Here are some observations and benefits of Scripture memory.

1. A well-organized plan is not mandatory in order to memorize.

Your plan can change as you go along. Mine did as I realized how I needed to memorize a growing portion of Scripture, how I needed to review, etc. Here are some personal examples of how my plan developed and adapted over time.

Because of my office schedule at Heritage, I decided to spend time memorizing 4 days a week (Monday-Thursday). At the beginning of the book I spent about 10-15 minutes a day working on a new verse and going over the previous verses I had memorized. Memorizing out loud was helpful for me to internalize the words and message. Not only was I seeing and reading the words, but I was also hearing them. Aural emphasis is helpful for me in memorization.

As the number of memorized verses grew I had to change plans a bit because the time to review was getting longer. The best method seemed to be to review the previous chapter to the one I was memorizing. But around the time I passed the half-way point of the book, I began reviewing 3 chapters a day in addition to memorizing one new verse. This review was rotational. So, I would review chapters 1-3 while memorizing 10:12; the next day I would review chapters 4-6 while memorizing 10:13; the next day I would review chapters 7-9 while memorizing 10:14.

When reviewing 3 chapters a day and memorizing a new verse, the time commitment was probably 20-30 minutes a day. Note, this may sound like a lot of time, and it is in one sense. We are busy people. But think about your time spent in car line, time spent watching TV, time spent on your work commute. What could be more important than thinking on and treasuring the eternal Word of the living God which will remain forever? We tend to spend a lot of our time on things which are transitory and much less important. Now that I have finished the whole book, I will review 2-4 chapters a day to keep the book fresh in my mind and to keep the connections between chapters.

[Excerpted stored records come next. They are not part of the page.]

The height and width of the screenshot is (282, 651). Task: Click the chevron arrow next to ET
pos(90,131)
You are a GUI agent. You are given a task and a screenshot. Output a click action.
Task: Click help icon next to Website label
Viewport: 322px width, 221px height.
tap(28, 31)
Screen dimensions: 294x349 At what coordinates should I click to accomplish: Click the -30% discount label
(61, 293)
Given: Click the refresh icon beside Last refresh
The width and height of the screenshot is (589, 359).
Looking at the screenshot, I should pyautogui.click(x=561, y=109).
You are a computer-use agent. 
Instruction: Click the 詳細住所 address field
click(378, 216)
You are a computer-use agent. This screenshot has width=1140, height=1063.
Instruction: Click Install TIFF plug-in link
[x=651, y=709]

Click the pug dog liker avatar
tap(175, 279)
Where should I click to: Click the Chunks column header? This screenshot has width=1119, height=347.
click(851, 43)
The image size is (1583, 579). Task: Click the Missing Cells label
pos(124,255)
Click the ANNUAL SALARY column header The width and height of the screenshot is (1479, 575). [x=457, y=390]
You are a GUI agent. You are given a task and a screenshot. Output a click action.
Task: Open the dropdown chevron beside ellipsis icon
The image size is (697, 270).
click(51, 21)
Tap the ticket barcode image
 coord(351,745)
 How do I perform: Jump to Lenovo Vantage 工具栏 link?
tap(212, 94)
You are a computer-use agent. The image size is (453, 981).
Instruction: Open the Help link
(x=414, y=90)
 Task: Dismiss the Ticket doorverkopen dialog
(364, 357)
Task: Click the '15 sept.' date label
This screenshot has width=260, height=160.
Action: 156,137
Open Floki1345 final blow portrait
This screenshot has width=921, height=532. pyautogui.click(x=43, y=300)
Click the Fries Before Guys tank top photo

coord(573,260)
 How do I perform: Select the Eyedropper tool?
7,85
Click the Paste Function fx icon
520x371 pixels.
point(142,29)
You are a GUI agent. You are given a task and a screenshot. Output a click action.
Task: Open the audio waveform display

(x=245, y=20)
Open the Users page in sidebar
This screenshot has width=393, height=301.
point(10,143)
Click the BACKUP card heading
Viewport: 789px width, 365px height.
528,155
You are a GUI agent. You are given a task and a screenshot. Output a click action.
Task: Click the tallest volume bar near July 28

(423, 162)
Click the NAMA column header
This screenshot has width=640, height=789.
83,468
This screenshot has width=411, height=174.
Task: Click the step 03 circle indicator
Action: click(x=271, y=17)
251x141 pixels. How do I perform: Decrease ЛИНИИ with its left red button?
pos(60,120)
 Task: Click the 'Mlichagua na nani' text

Your routine can be flexible as you progress. Some days I wouldn’t memorize a new verse if I felt like I had not gotten a good hold on the verse from the day before. Sometimes I would just review the chapters that I had memorized to that point.

2. You begin to see connections in lengthy passages of Scripture when you are in them for long amounts of time.

Not until I was in the final chapters of the book did I see a repeated pattern that the author uses. There are a number of “therefores” in the book; look out for them. Following a number of these “therefores” the author says, “Let us…” The author is making the point that because of a significant truth we must respond in a particular way. Once I saw this pattern, I went back through the book and marked each one. These triggers then became points of emphasis for me in my recitation of the book.

3. Scripture comes naturally and unbidden to your mind in everyday life.

I have found that in writing a note to a person or in reading a book or in fighting my own temptations, some passage from Hebrews will rise to my thoughts. This is a wonderful blessing and a work of grace.